One would expect the figures to be much lower. Even when a woman presents a medical complaint after birth, there is a good chance that the doctor will just blame it on the fact that her body “has to recover” from delivery.

New mothers rarely go to emergency rooms in hospitals, because they don’t want to be separated from their babies, Azaria continued. “This is a sensitive period that must be considered.”



She recalled the tragedy of a friend of hers who died from a pulmonary embolism on the day her infant son underwent a ritual circumcision. The doctors did not recognize the symptoms.

Another case involved a woman who suffered from cerebral edema that was not picked up by doctors after her delivery.

Prof. Mordechai Dolitzky, head of obstetrics at Sheba Medical Center, said that doctors and researchers – and even mothers – pay less attention after the baby is born. Blood clots occur in the mother 10 times as frequently as before and during pregnancy. There are also infections, hemorrhages, edemas and anemias. The period after giving birth is also high risk.”

The committee chairman noted that the period that women are hospitalized after delivery – barely two days – has declined over the years. Dr.
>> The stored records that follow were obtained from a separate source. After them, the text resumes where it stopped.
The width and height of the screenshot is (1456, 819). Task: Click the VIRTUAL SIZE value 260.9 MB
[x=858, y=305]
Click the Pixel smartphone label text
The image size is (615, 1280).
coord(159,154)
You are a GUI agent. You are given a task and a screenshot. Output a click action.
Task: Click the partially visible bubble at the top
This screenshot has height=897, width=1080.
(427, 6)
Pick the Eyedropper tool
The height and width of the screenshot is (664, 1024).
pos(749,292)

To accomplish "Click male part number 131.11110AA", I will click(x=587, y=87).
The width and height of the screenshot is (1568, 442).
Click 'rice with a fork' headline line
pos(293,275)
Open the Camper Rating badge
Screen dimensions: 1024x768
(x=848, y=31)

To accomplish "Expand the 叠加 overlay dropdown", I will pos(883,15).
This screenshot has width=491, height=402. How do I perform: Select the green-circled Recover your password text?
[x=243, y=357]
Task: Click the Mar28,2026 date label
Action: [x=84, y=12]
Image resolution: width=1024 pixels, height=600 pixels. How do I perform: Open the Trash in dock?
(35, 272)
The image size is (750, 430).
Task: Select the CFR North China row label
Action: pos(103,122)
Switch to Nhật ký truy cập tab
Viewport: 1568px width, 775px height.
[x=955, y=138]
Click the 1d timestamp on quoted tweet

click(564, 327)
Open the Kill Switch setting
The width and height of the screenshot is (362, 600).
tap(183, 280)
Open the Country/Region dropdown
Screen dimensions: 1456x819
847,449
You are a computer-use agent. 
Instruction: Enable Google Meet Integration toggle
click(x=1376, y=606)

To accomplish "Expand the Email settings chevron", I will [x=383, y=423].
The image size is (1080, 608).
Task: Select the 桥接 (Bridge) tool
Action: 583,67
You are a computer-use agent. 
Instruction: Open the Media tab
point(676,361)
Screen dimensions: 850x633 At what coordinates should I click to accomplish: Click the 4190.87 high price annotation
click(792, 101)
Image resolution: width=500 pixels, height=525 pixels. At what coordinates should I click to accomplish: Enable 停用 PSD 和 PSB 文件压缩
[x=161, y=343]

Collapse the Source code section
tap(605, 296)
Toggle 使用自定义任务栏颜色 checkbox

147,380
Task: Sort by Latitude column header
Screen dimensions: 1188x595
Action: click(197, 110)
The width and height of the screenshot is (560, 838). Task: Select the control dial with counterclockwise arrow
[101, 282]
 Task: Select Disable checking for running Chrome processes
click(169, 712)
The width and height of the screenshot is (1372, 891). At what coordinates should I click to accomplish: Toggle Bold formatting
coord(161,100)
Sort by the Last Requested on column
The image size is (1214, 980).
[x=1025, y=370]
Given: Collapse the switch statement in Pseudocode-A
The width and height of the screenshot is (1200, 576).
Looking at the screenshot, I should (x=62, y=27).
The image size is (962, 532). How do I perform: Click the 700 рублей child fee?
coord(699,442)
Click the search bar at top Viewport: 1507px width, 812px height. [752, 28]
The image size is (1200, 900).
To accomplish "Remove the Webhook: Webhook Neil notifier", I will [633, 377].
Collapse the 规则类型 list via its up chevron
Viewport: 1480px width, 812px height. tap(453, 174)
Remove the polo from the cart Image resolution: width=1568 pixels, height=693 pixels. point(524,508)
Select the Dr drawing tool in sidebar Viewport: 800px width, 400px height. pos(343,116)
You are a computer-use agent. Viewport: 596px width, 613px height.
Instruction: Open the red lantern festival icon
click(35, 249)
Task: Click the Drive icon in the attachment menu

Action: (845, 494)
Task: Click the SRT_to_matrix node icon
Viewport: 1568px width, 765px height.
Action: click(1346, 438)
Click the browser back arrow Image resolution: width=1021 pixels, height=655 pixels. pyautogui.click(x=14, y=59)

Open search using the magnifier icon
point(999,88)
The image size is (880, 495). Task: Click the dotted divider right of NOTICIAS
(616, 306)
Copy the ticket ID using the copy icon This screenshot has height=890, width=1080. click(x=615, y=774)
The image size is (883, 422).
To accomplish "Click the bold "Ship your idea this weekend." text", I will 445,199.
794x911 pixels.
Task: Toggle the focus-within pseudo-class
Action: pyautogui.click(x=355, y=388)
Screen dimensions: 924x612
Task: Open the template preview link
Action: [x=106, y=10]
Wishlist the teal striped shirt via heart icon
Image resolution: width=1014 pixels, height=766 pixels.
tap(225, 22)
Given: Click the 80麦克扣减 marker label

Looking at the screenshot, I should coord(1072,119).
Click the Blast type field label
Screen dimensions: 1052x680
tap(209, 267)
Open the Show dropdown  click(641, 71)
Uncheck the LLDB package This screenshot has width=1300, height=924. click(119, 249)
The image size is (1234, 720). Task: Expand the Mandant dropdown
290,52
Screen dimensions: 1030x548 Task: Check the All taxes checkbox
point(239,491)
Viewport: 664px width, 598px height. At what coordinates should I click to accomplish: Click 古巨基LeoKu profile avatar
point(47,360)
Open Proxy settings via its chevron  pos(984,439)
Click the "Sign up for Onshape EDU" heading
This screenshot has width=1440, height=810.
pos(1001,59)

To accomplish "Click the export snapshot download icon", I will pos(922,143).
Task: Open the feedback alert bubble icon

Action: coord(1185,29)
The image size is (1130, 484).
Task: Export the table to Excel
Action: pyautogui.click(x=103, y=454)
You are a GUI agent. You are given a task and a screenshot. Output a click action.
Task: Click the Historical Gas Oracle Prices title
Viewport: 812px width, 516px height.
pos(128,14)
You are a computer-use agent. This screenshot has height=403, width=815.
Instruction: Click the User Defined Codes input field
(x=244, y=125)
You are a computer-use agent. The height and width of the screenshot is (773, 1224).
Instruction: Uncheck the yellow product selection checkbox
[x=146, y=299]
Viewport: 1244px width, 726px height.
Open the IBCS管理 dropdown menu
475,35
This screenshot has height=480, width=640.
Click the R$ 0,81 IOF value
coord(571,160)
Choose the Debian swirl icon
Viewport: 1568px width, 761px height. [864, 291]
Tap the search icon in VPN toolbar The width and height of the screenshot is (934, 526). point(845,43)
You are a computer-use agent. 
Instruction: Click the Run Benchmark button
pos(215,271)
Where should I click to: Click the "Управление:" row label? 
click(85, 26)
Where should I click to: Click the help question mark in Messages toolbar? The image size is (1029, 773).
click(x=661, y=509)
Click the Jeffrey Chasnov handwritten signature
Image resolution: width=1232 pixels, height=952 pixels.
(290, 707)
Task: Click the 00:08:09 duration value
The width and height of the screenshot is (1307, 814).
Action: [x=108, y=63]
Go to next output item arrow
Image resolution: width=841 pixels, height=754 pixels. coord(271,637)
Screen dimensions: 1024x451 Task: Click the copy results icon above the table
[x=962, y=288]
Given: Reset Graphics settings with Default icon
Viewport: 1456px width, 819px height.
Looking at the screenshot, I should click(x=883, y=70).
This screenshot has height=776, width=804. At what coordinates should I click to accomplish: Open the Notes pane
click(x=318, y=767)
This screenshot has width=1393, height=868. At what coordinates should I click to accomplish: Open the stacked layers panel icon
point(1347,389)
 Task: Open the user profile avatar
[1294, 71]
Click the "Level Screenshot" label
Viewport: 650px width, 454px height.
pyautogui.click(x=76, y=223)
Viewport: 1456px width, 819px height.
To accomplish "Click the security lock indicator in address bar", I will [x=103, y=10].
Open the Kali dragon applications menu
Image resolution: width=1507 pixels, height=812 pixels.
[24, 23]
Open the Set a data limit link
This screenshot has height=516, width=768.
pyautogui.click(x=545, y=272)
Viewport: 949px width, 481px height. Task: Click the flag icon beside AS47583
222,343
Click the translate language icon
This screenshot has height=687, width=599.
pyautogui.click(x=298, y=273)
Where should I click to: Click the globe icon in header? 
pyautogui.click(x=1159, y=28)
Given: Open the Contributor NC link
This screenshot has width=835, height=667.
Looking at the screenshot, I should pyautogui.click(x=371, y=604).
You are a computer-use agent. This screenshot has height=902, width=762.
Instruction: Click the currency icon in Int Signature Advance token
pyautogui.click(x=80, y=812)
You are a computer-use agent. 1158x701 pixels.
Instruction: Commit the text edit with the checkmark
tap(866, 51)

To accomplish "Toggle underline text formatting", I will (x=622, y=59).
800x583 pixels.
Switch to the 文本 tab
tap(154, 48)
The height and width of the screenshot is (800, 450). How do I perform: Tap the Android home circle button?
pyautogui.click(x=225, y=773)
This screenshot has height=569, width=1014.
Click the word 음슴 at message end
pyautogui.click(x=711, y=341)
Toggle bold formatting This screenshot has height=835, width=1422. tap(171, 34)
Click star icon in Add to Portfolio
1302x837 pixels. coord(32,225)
Firas Haik, a Health Ministry coordinator of special events, said that when a woman dies during or just after pregnancy, the tragedy must be reported officially within 24 hours. “We set up a special team to investigate and deal with it. Happily, we don’t hear of many cases – six in all of 2015 and only two so far this year,” he said. “We want to amend our directives so that even a serious incident that does not involve a death should also be reportable.

He added that while the situation in the main cities is very good, Beduin women in the South, for example, do not have adequate access to medical care for these problems.

Prof. Drorith Hochner, head of obstetrics at Hadassah University Medical Center on Mount Scopus, said that the period after childbirth “is not neglected.

Treatment in the hospital is excellent, and discharge papers give much detailed information.

I think it’s more important to increase the number of hours for physiotherapy to strengthen the mother’s pelvic floor and for identifying postnatal depression.”